**WHAT THE EXERCISE ASKS**
Each line of the data below from the one holding "Click the cyan T1 cursor marker" to the one holding "Click the black", inclusive, is to be reproduced exactly; no other line belongs in the answer.

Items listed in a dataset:

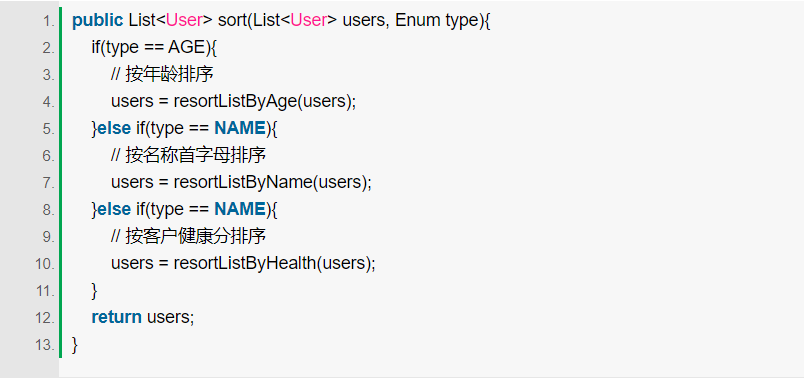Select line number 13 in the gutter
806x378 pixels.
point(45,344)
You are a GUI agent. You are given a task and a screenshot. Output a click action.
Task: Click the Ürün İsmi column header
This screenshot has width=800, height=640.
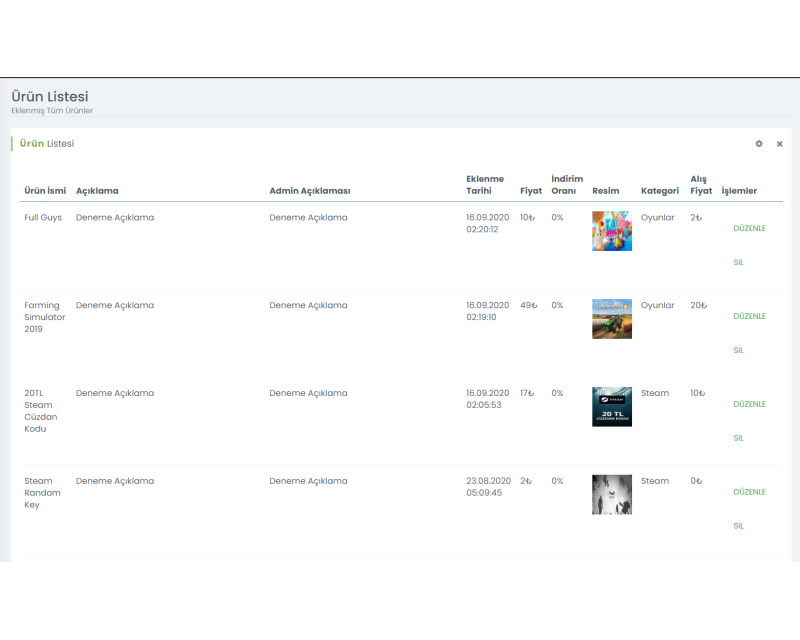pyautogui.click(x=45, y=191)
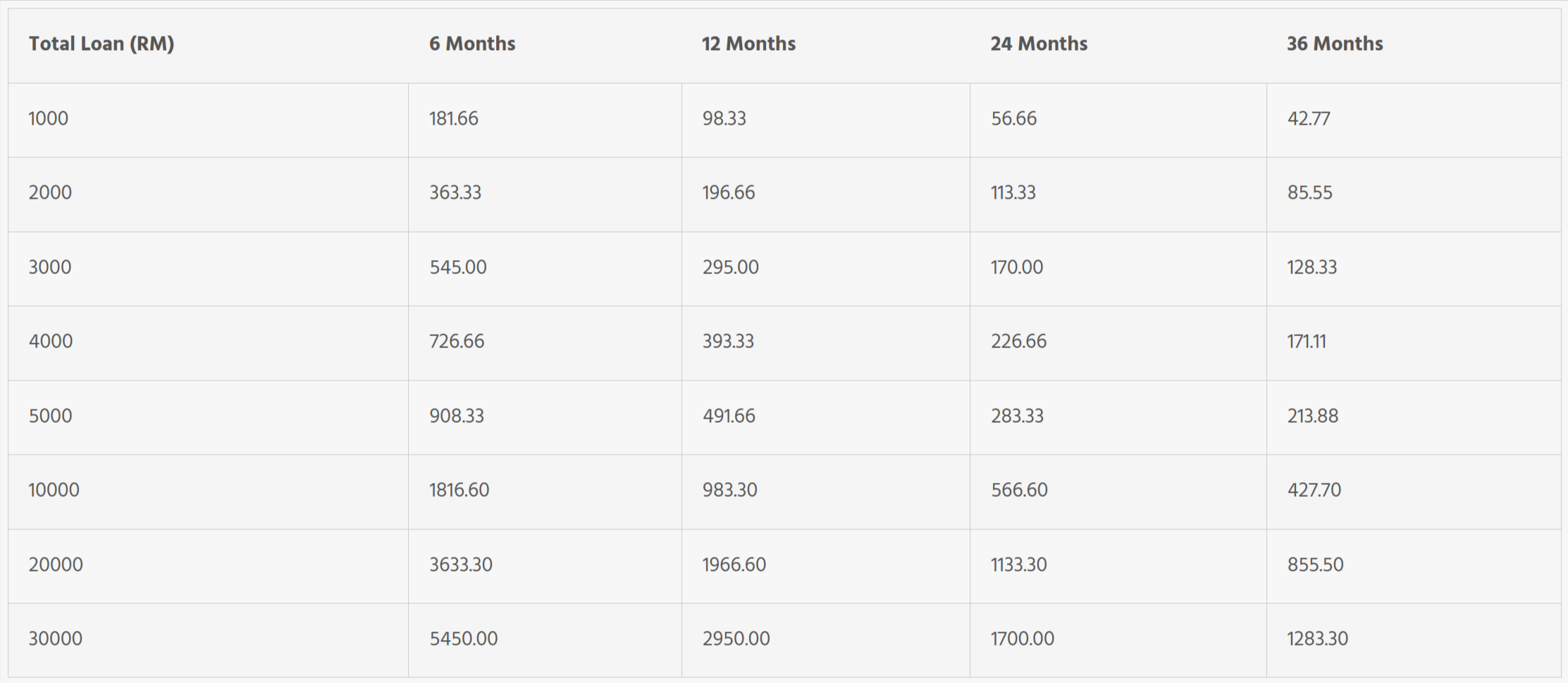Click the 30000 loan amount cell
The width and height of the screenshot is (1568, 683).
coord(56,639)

--

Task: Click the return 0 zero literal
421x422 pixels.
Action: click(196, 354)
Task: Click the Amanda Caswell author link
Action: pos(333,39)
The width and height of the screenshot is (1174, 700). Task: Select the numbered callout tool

...

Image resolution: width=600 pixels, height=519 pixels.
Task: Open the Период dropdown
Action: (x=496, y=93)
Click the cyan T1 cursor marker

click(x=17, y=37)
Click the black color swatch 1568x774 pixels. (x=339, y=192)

**EXERCISE OUTPUT**
Click the cyan T1 cursor marker

click(x=17, y=37)
Click the black color swatch 1568x774 pixels. (x=339, y=192)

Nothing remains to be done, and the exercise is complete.